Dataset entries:
▼▼▼
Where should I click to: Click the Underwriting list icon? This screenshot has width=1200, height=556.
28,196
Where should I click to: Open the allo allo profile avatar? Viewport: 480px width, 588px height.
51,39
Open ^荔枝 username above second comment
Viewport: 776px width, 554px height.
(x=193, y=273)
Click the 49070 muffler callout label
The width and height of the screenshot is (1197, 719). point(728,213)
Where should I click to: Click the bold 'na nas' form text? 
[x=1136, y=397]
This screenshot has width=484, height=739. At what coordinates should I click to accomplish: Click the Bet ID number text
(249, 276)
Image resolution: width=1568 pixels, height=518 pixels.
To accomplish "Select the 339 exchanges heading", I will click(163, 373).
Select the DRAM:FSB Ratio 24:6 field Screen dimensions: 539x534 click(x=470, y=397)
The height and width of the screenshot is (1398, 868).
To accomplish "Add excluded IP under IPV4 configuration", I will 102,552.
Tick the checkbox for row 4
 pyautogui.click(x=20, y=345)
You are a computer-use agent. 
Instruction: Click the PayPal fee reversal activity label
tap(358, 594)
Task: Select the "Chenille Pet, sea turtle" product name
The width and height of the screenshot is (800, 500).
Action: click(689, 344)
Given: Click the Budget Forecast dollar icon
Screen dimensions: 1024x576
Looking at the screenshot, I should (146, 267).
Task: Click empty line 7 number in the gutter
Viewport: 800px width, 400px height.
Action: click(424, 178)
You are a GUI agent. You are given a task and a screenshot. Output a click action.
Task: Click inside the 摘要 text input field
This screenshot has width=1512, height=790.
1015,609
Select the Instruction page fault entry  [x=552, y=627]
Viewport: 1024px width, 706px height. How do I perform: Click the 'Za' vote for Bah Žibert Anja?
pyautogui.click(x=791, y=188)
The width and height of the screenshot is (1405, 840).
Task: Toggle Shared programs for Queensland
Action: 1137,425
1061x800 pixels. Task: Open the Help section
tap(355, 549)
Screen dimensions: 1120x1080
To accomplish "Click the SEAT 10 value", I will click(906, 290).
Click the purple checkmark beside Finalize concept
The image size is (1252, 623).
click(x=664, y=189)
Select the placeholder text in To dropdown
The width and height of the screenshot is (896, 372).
▲▲▲
Work out how many lines of the records contain the string "Select". Nothing but the number should be written.

5